──────── Recorded data

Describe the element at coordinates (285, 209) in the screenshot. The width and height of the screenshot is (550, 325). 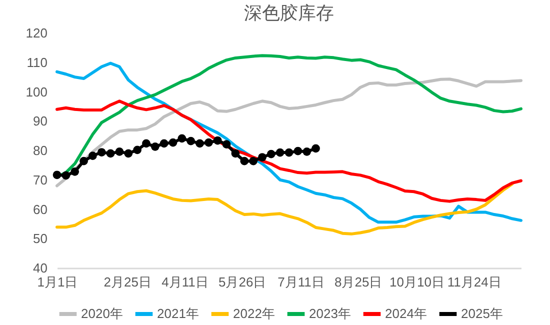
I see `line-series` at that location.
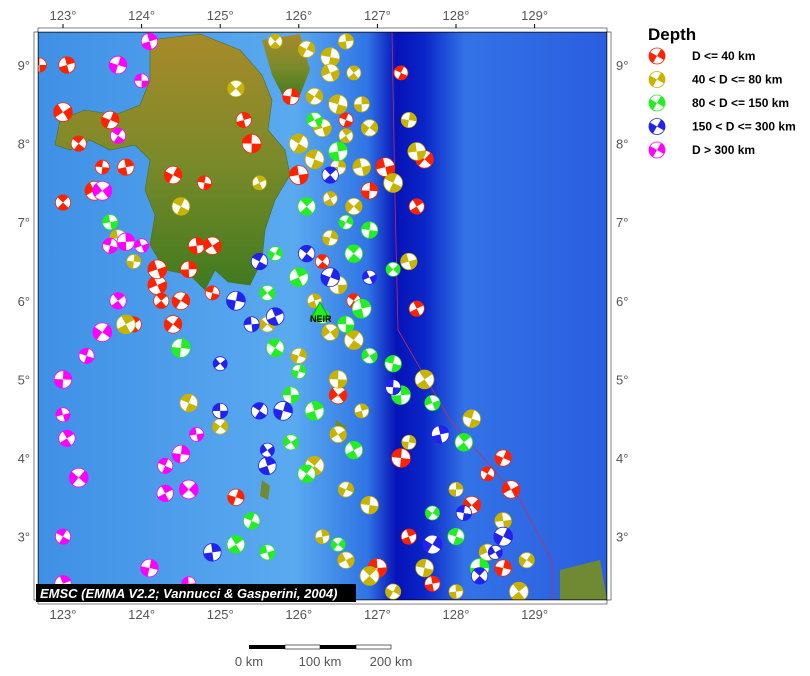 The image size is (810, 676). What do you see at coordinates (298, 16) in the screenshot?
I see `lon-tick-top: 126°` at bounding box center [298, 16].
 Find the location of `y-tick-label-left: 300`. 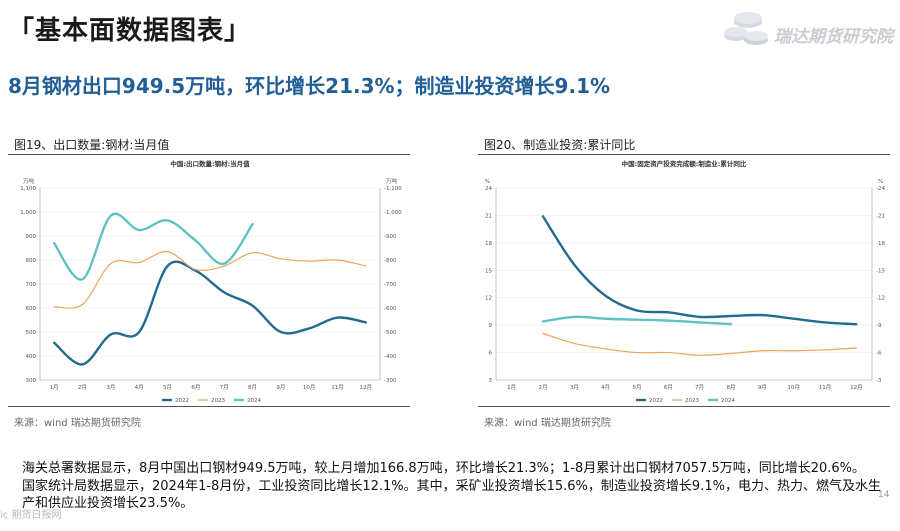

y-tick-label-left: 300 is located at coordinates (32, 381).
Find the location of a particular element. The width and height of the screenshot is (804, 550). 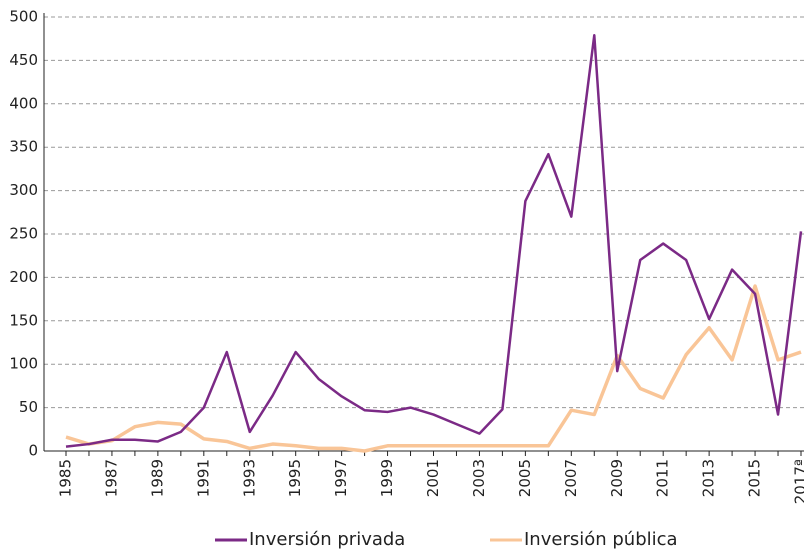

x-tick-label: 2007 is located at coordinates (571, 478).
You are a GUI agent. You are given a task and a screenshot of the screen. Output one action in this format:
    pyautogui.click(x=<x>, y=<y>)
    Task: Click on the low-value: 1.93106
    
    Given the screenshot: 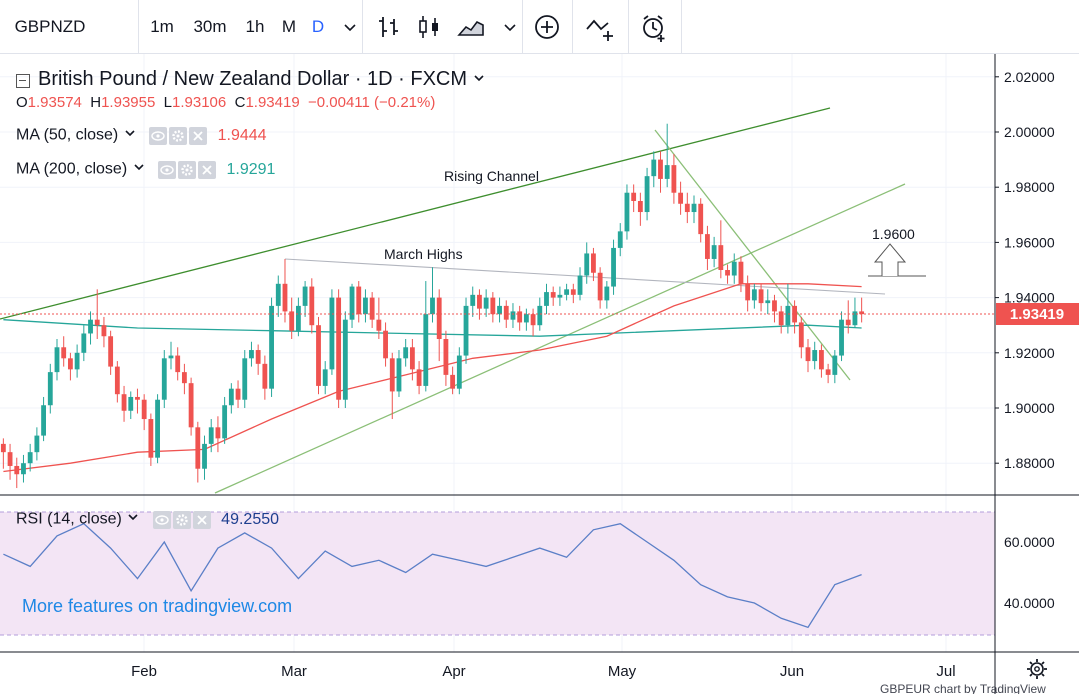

────────────────

• **Your goal**: Can you turn every line of the listing above into a Markdown table with the columns No. and Line, skipping blank lines and leaving out the pictures?

• **Answer section**:
| No. | Line |
|---|---|
| 1 | Describe the element at coordinates (285, 209) in the screenshot. The width and height of the screenshot is (550, 325).  |
| 2 | I see `line-series` at that location. |
| 3 |  The image size is (810, 676). What do you see at coordinates (298, 16) in the screenshot? |
| 4 | I see `lon-tick-top: 126°` at bounding box center [298, 16]. |
| 5 |  Find the location of `y-tick-label-left: 300`.  |
| 6 | y-tick-label-left: 300 is located at coordinates (32, 381). |
| 7 | Find the location of a particular element. The width and height of the screenshot is (804, 550).  |
| 8 | x-tick-label: 2007 is located at coordinates (571, 478). |
| 9 | You are a GUI agent. You are given a task and a screenshot of the screen. Output one action in this format: |
| 10 |     pyautogui.click(x=<x>, y=<y>) |
| 11 |     Task: Click on the low-value: 1.93106 |
| 12 |     Given the screenshot:  |